• Instructions for the task
All of the records below are to be printed exactly; the pictures are to be left out.

■ ■ ■

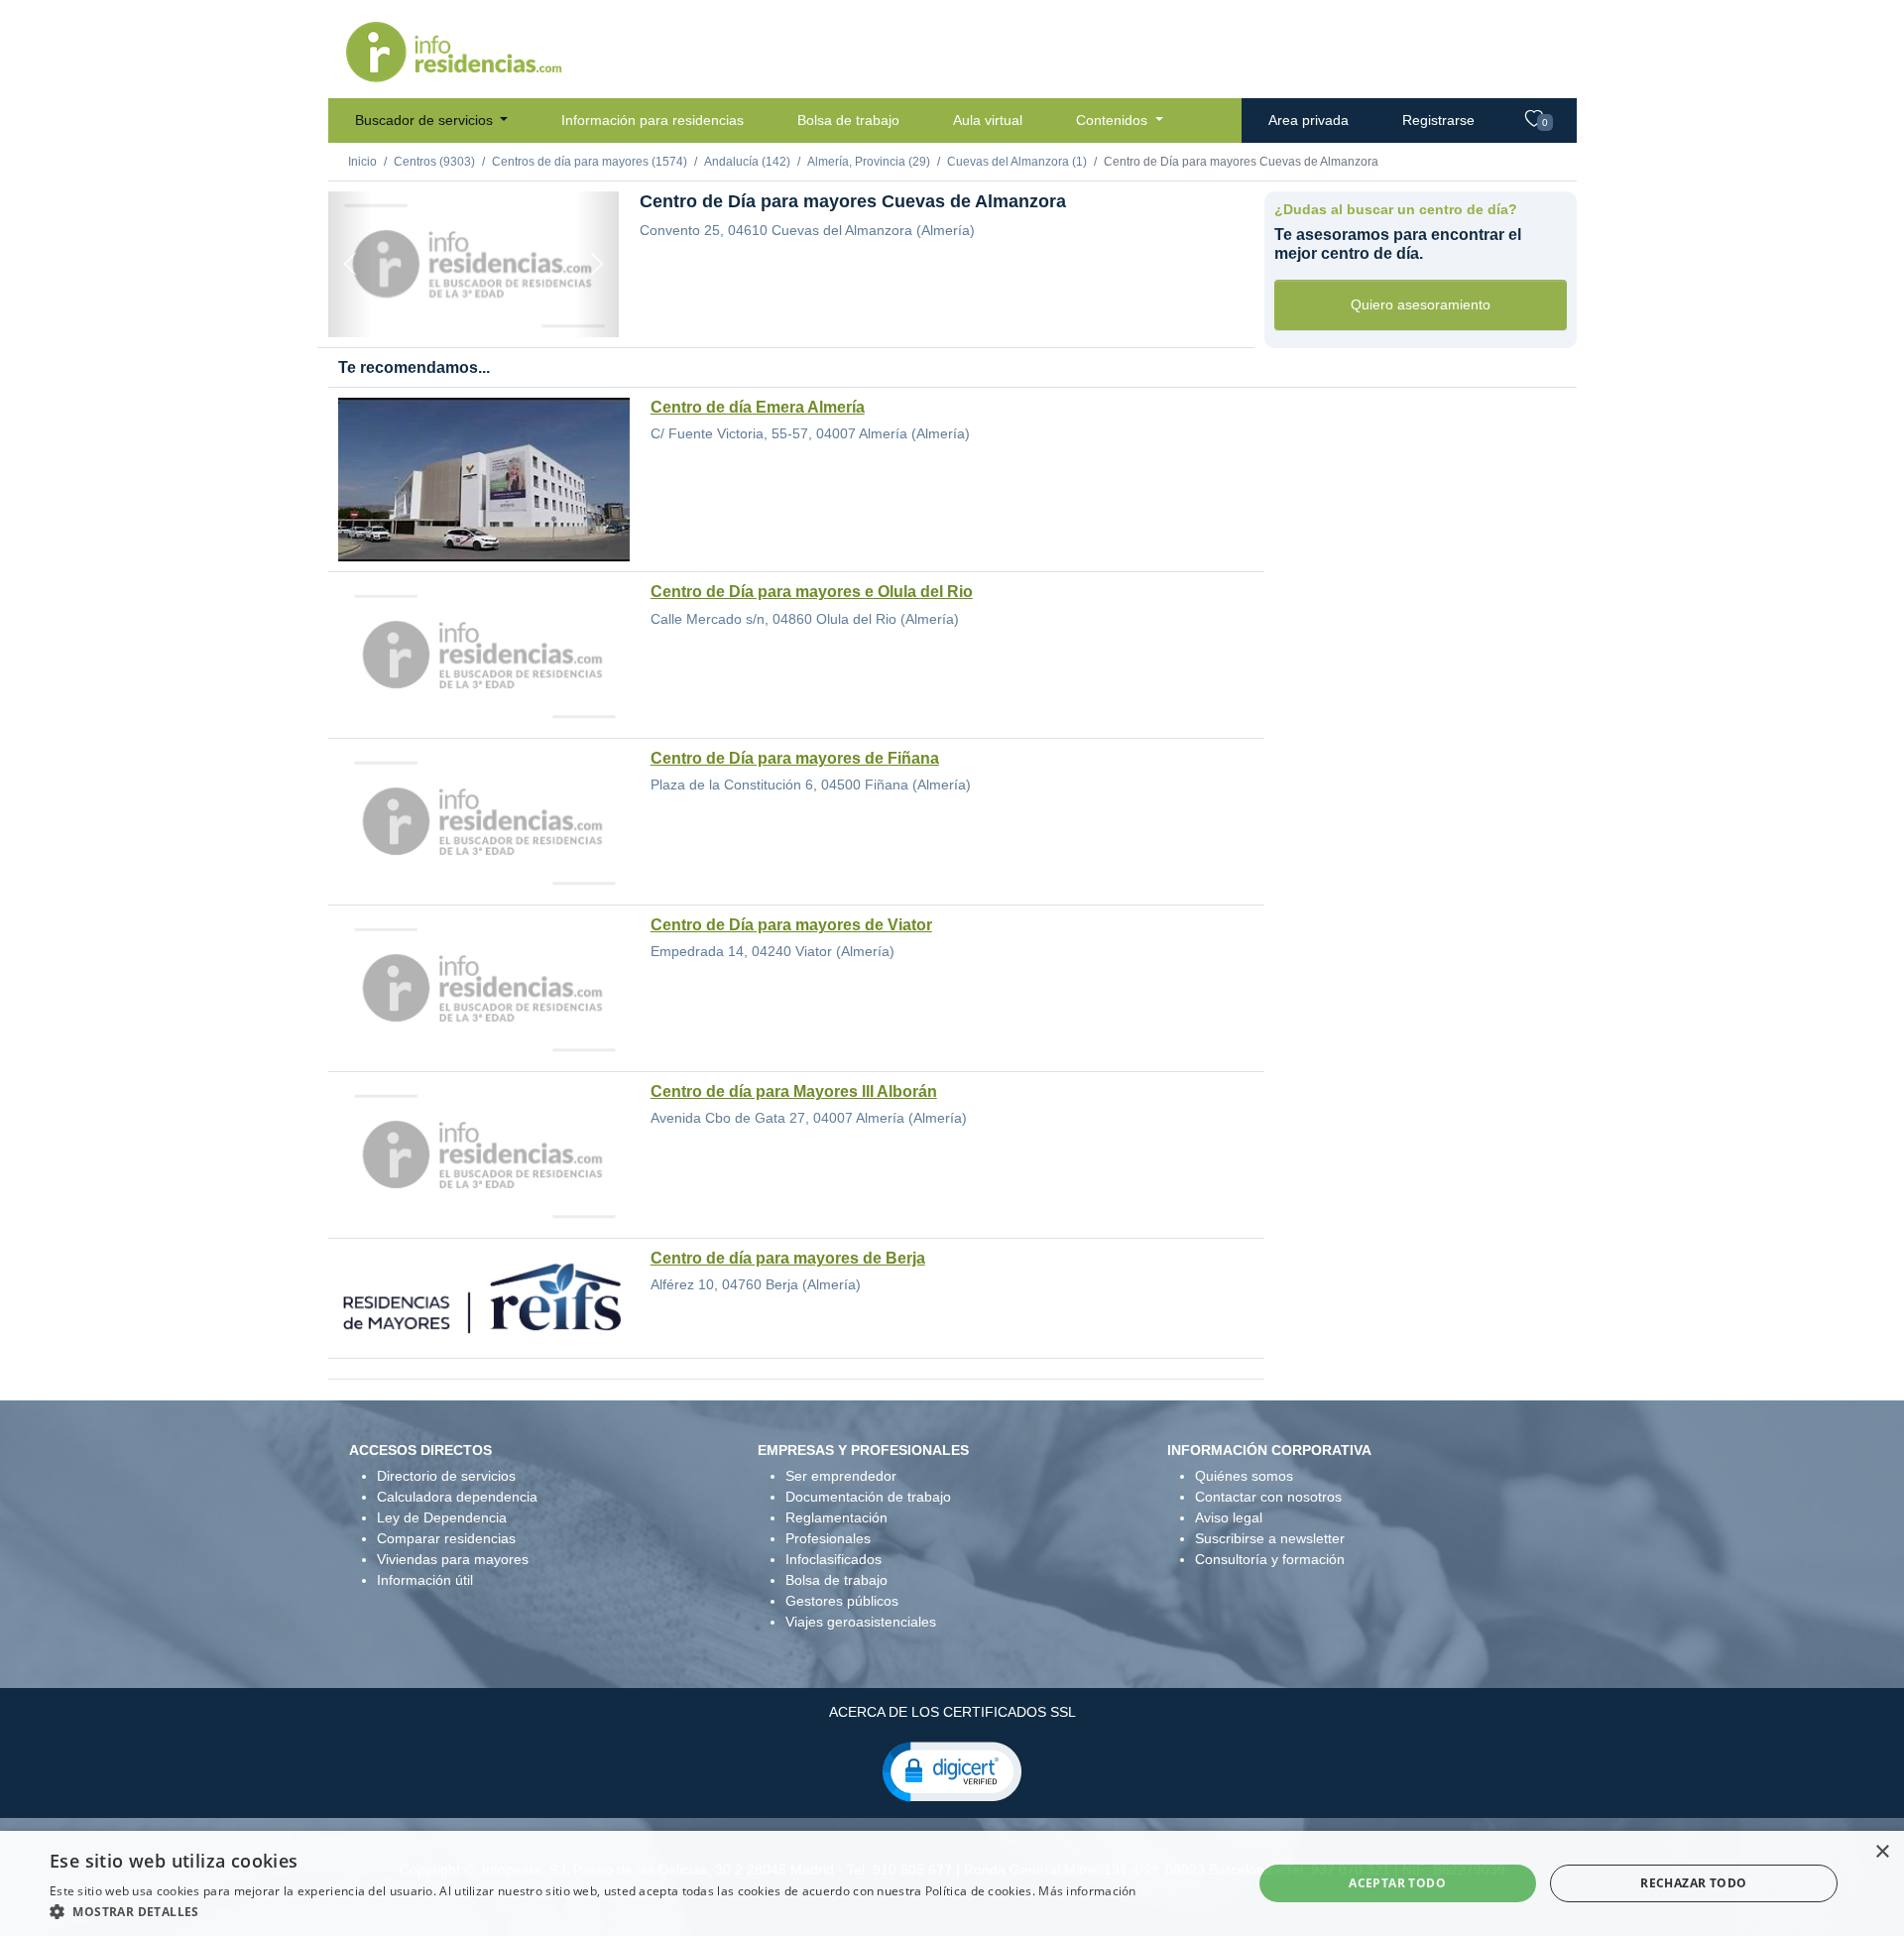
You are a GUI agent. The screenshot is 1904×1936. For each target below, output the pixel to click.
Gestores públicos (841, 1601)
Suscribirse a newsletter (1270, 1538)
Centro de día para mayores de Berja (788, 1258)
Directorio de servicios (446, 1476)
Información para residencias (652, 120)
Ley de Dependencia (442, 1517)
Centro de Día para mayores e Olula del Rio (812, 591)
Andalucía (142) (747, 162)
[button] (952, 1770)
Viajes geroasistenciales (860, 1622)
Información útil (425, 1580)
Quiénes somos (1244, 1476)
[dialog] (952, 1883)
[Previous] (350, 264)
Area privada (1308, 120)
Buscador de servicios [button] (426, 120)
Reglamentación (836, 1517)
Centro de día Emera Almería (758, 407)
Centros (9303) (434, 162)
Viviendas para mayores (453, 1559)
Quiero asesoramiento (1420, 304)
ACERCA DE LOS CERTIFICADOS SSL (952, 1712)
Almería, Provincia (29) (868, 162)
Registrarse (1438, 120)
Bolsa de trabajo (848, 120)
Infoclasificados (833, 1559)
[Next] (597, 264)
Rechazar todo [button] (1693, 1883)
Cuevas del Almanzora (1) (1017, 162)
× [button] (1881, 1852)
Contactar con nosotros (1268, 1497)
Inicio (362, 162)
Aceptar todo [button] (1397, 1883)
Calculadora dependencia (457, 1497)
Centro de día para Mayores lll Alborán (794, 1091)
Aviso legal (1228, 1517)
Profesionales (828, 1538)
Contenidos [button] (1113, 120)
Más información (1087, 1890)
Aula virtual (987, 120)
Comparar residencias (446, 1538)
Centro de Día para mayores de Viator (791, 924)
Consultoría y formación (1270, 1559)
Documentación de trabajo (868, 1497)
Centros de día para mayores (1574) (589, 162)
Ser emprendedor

■ ■ ■

• Output of the exercise
You are a GUI agent. The screenshot is 1904×1936. For each target below, output the pixel to click.
Gestores públicos (841, 1601)
Suscribirse a newsletter (1270, 1538)
Centro de día para mayores de Berja (788, 1258)
Directorio de servicios (446, 1476)
Información para residencias (652, 120)
Ley de Dependencia (442, 1517)
Centro de Día para mayores e Olula del Rio (812, 591)
Andalucía (142) (747, 162)
[button] (952, 1770)
Viajes geroasistenciales (860, 1622)
Información útil (425, 1580)
Quiénes somos (1244, 1476)
[dialog] (952, 1883)
[Previous] (350, 264)
Area privada (1308, 120)
Buscador de servicios [button] (426, 120)
Reglamentación (836, 1517)
Centro de día Emera Almería (758, 407)
Centros (9303) (434, 162)
Viviendas para mayores (453, 1559)
Quiero asesoramiento (1420, 304)
ACERCA DE LOS CERTIFICADOS SSL (952, 1712)
Almería, Provincia (29) (868, 162)
Registrarse (1438, 120)
Bolsa de trabajo (848, 120)
Infoclasificados (833, 1559)
[Next] (597, 264)
Rechazar todo [button] (1693, 1883)
Cuevas del Almanzora (1) (1017, 162)
× [button] (1881, 1852)
Contactar con nosotros (1268, 1497)
Inicio (362, 162)
Aceptar todo [button] (1397, 1883)
Calculadora dependencia (457, 1497)
Centro de día para Mayores lll Alborán (794, 1091)
Aviso legal (1228, 1517)
Profesionales (828, 1538)
Contenidos [button] (1113, 120)
Más información (1087, 1890)
Aula virtual (987, 120)
Comparar residencias (446, 1538)
Centro de Día para mayores de Viator (791, 924)
Consultoría y formación (1270, 1559)
Documentación de trabajo (868, 1497)
Centros de día para mayores (1574) (589, 162)
Ser emprendedor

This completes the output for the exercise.